Process the input molecules through the given workflow then create and populate the corresponding dataset class which acts as a local representation for the collection and tasks to be performed in qcarchive.

Parameters

dataset_name (str) – The name that will be given to the collection on submission to an archive instance.
molecules (Union[str, List[openff.toolkit.topology.molecule.Molecule], openff.toolkit.topology.molecule.Molecule]) – The list of molecules which should be processed by the workflow and added to the dataset, this can also be a file name which is to be unpacked by the openforcefield toolkit.
description (str) – A string describing the dataset this should be detail the purpose of the dataset and outline the selection method of the molecules.
tagline (str) – A short tagline description which will be displayed with collection name in the QCArchive.
metadata (Optional[openff.qcsubmit.common_structures.Metadata]) – Any metadata which should be associated with this dataset this can be changed from the default after making the dataset.
processors (Optional[int]) – The number of processors available to the workflow, note None will use all available processors.
toolkit_registry (Optional[openff.toolkit.utils.toolkit_registry.ToolkitRegistry]) – The openff.toolkit.utils.ToolkitRegistry which declares the available toolkits and the order in which they should be queried for functionality.If None is passed the default global registry will be used with all installed toolkits.
verbose (bool) – If True a progress bar for each workflow component will be shown.

Returns

A dataset instance populated with the molecules that have passed through the workflow.

Return type

openff.qcsubmit.factories.T

create_index(molecule)[source]

Create an index for the current molecule.

Parameters: molecule (openff.toolkit.topology.molecule.Molecule) – The molecule for which the dataset index will be generated.
Returns: The molecule name or the canonical isomeric smiles for the molecule if the name is not assigned or is blank.
Return type: str

Important

Each dataset can have a different indexing system depending on the data, in this basic dataset each conformer of a molecule is expanded into its own entry separately indexed entry.

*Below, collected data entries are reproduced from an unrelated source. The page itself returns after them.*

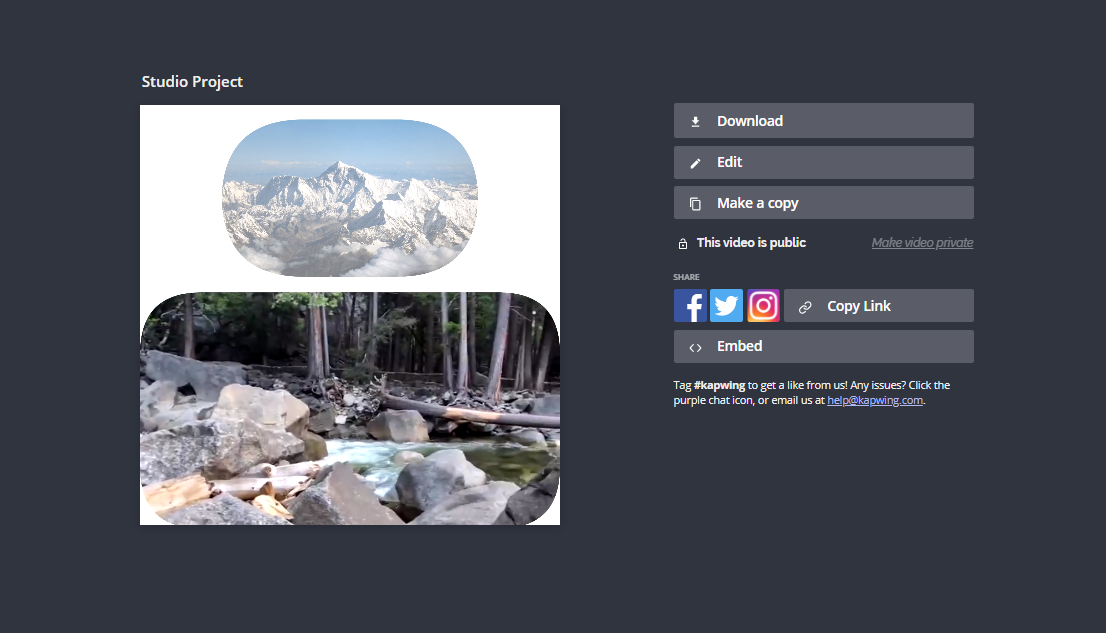The height and width of the screenshot is (633, 1106).
Task: Select Make a copy
Action: pyautogui.click(x=824, y=203)
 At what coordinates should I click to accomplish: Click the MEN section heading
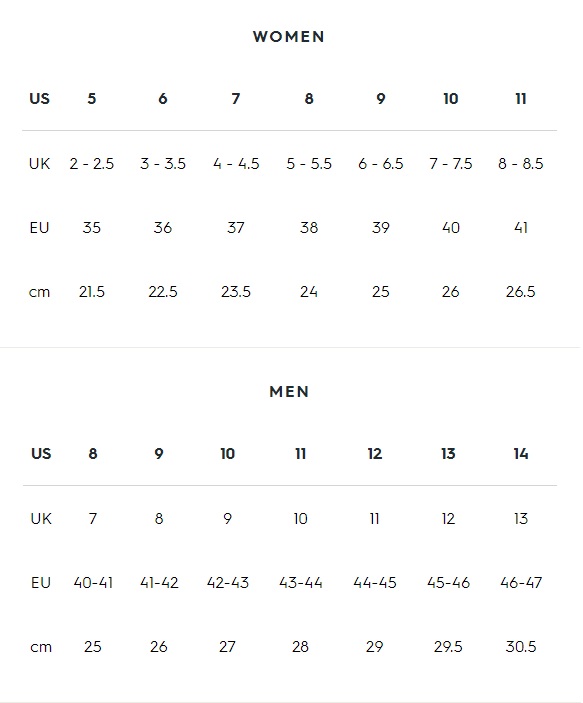(289, 392)
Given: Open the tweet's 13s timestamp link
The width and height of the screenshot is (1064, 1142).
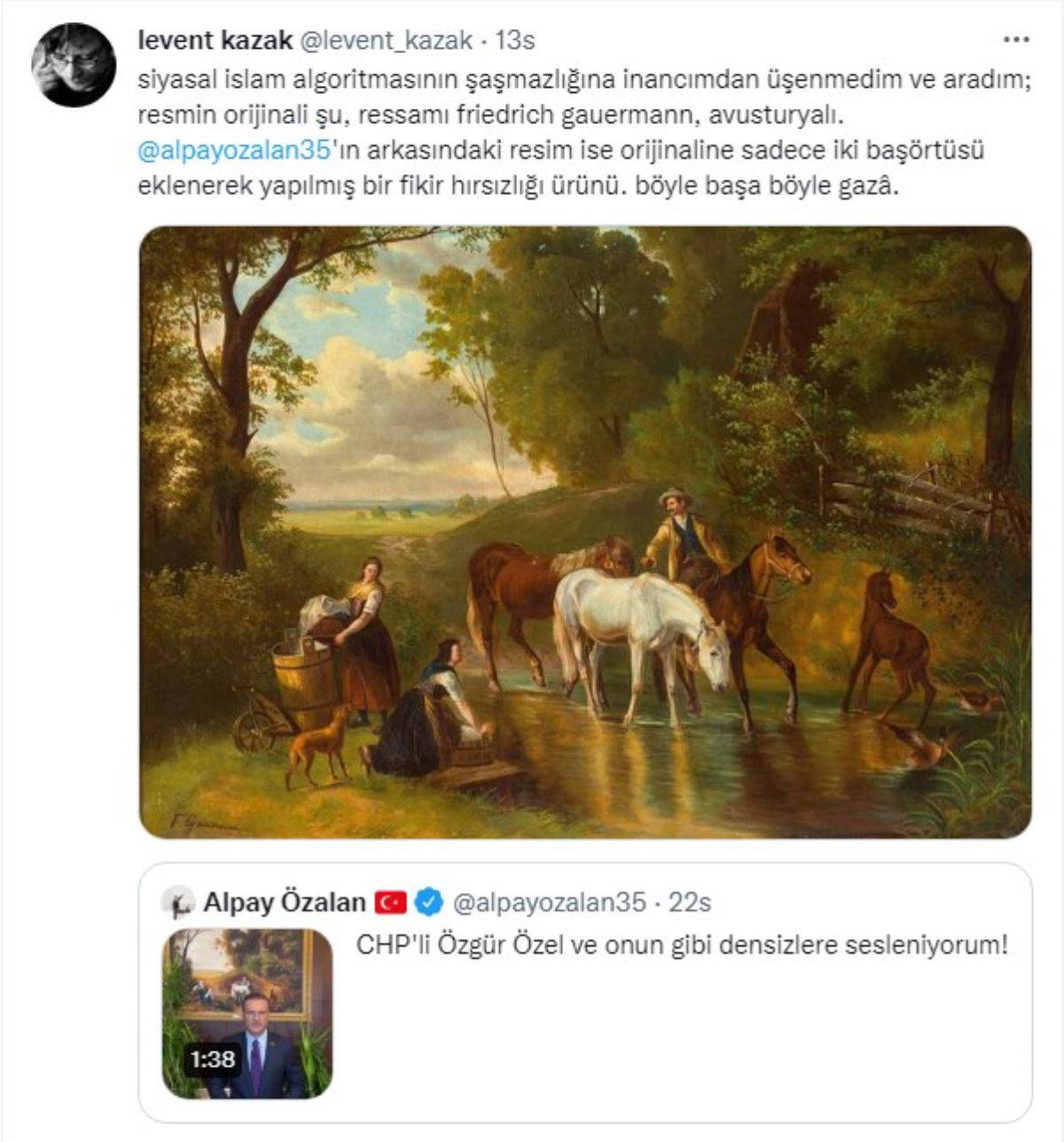Looking at the screenshot, I should point(515,40).
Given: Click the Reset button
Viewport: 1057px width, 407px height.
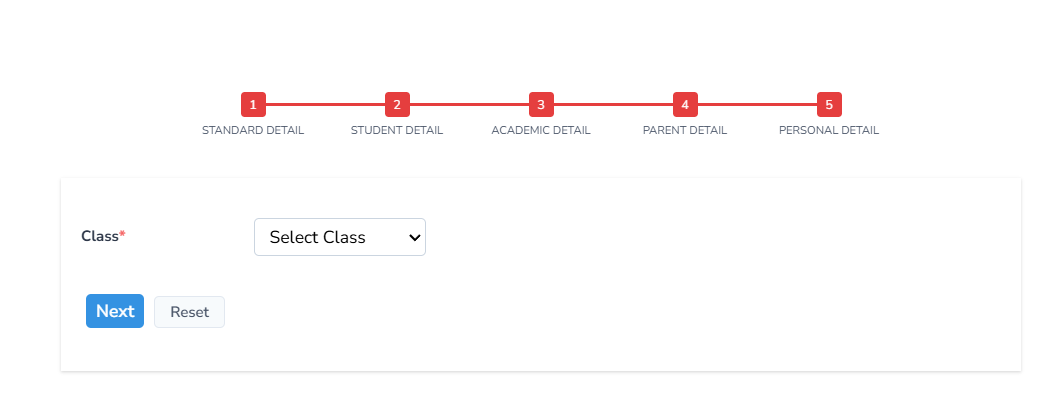Looking at the screenshot, I should pos(189,312).
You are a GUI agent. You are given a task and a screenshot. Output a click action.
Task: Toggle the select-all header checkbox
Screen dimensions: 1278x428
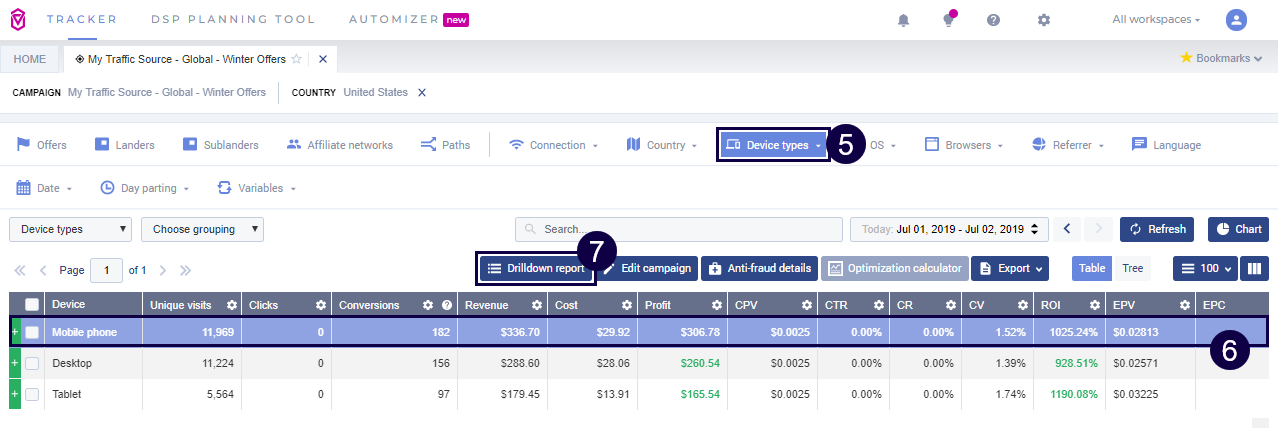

This is handled by the dataset however so we just generate a general index for the molecule before adding to the dataset.

add_qc_spec(method, basis, program, spec_name, spec_description, store_wavefunction='none', overwrite=False, implicit_solvent=None, maxiter=200, scf_properties=None, keywords=None)

Add a new qcspecification to the factory which will be applied to the dataset.

Parameters

method (str) – The name of the method to use eg B3LYP-D3BJ
basis (Optional[str]) – The name of the basis to use can also be None
program (str) – The name of the program to execute the computation
spec_name (str) – The name the spec should be stored under
spec_description (str) – The description of the spec
store_wavefunction (str) – what parts of the wavefunction that should be saved
overwrite (bool) – If there is a spec under this name already overwrite it
implicit_solvent (Optional[openff.qcsubmit.common_structures.PCMSettings]) – The implicit solvent settings if it is to be used.
maxiter (pydantic.v1.types.PositiveInt) – The maximum number of SCF iterations that should be done.
scf_properties (Optional[List[openff.qcsubmit.common_structures.SCFProperties]]) – The list of SCF properties that should be extracted from the calculation.
keywords (Optional[Dict[str, Union[pydantic.v1.types.StrictStr, pydantic.v1.types.StrictInt, pydantic.v1.types.StrictFloat, pydantic.v1.types.StrictBool, List[pydantic.v1.types.StrictFloat]]]]) – Program specific computational keywords that should be passed to the program

Return type

None

clear_qcspecs()

Clear out any current QCSpecs.

Return type: None

dict(*args, **kwargs): Overwrite the dict method to handle any enums when saving to yaml/json via a dict call.

property n_qc_specs: int: Return the number of QCSpecs on this dataset.

remove_qcspec(spec_name)

Remove a QCSpec from the dataset.

Parameters: spec_name (str) – The name of the spec that should be removed.
Return type: None

Note

The QCSpec settings are not mutable and so they must be removed and a new one added to ensure they are fully validated.